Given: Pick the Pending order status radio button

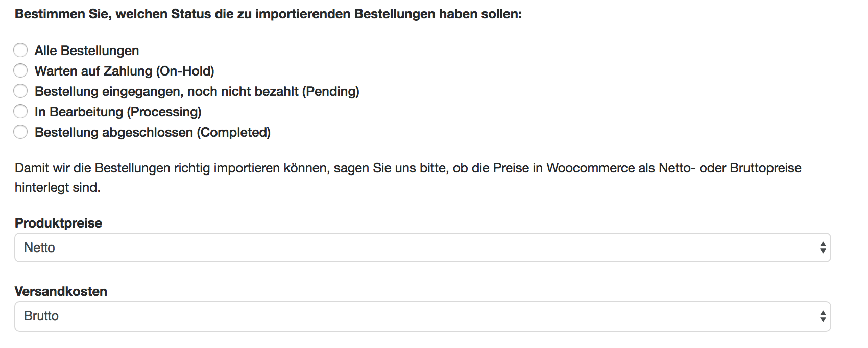Looking at the screenshot, I should click(x=20, y=91).
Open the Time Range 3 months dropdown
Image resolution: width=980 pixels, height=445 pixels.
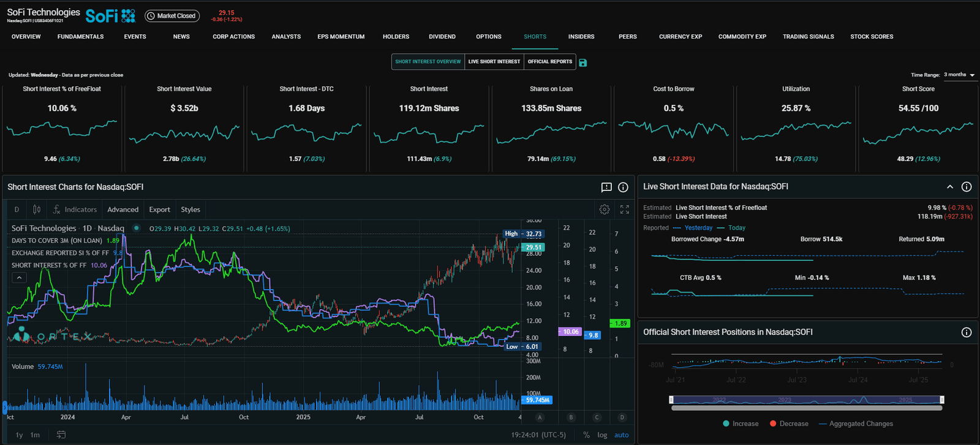pos(959,75)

---+---

Omit every picture, and otherwise quote the entries exactly.

Given: Pick the Pending order status radio button

Looking at the screenshot, I should click(x=20, y=91).
Open the Time Range 3 months dropdown
Image resolution: width=980 pixels, height=445 pixels.
pos(959,75)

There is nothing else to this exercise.